→ TASK DESCRIPTION:
Exact duplicates of the lines from the top of the data through the line containing "Task: Select the" are needed, with every picture left out.

[Dataset records]
┌────────
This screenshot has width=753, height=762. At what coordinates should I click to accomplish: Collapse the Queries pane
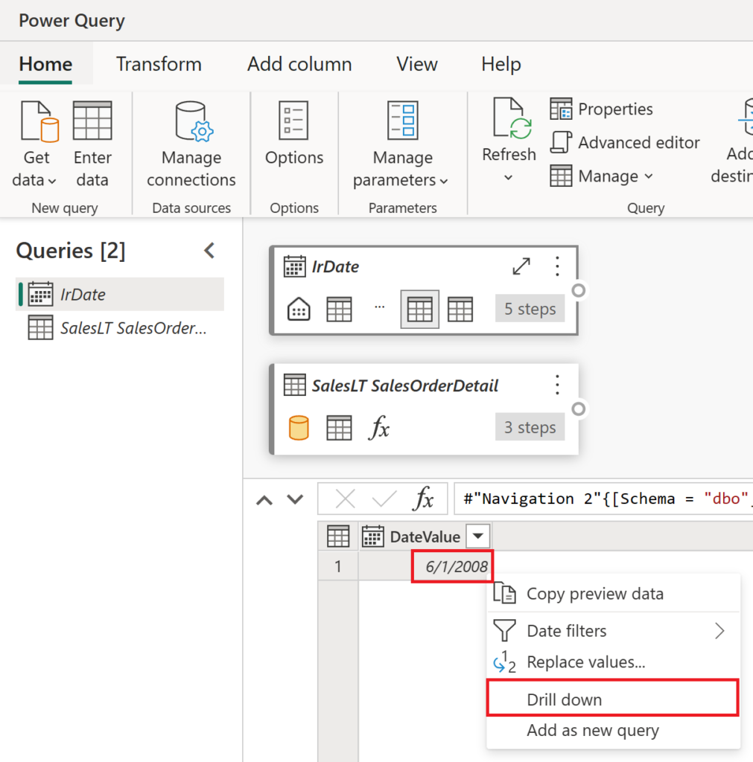209,251
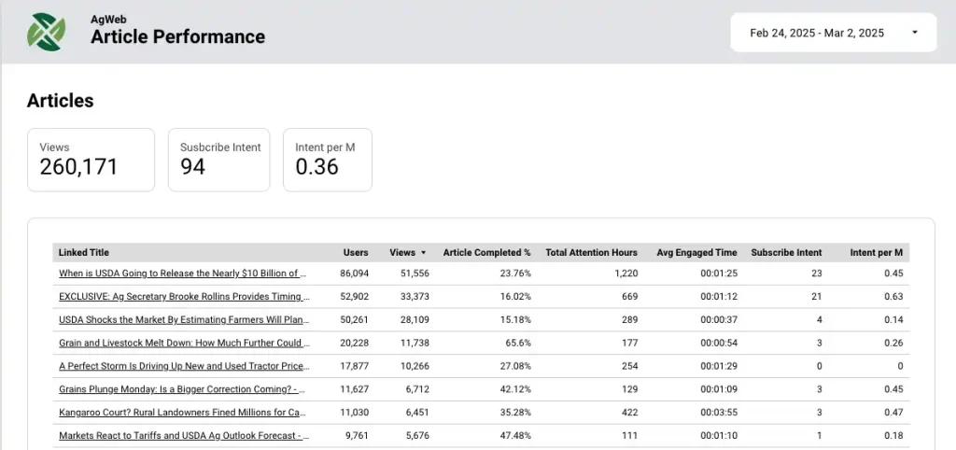Open the Brooke Rollins EXCLUSIVE article link
956x450 pixels.
[x=182, y=297]
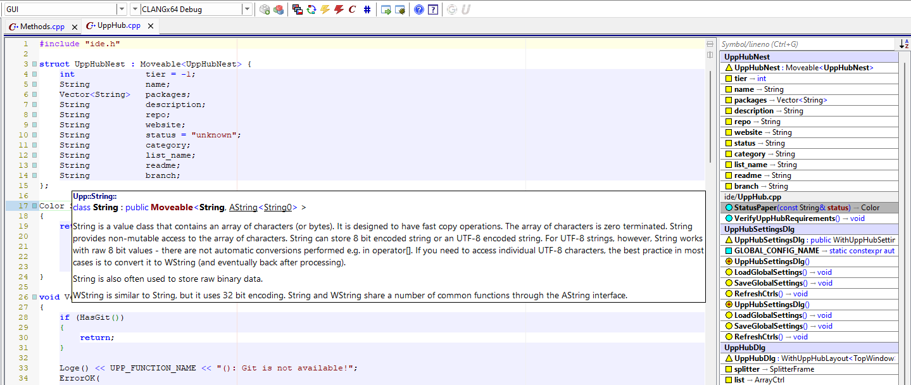
Task: Close the UppHub.cpp tab
Action: tap(149, 26)
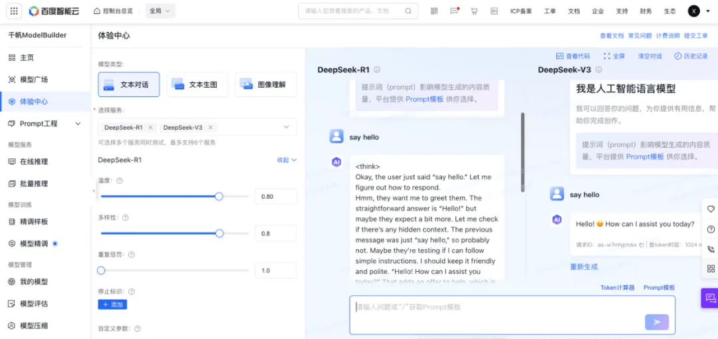The height and width of the screenshot is (339, 718).
Task: Click the 重新生成 link
Action: (x=584, y=267)
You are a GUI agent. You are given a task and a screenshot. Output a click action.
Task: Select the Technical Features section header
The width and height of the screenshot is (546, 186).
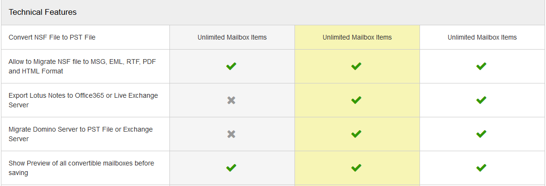(273, 12)

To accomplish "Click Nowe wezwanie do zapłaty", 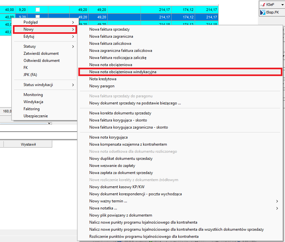I will tap(112, 166).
└────────
→ SOLUTION FOR THIS EXERCISE:
This screenshot has width=753, height=762. At what coordinates should I click to accomplish: Collapse the Queries pane
209,251
Open the Brooke Rollins EXCLUSIVE article link
956x450 pixels.
[x=182, y=297]
Task: Close the UppHub.cpp tab
Action: tap(149, 26)
The height and width of the screenshot is (339, 718).
Task: Click the 重新生成 link
Action: (x=584, y=267)
You are a GUI agent. You are given a task and a screenshot. Output a click action.
Task: Select the Technical Features section header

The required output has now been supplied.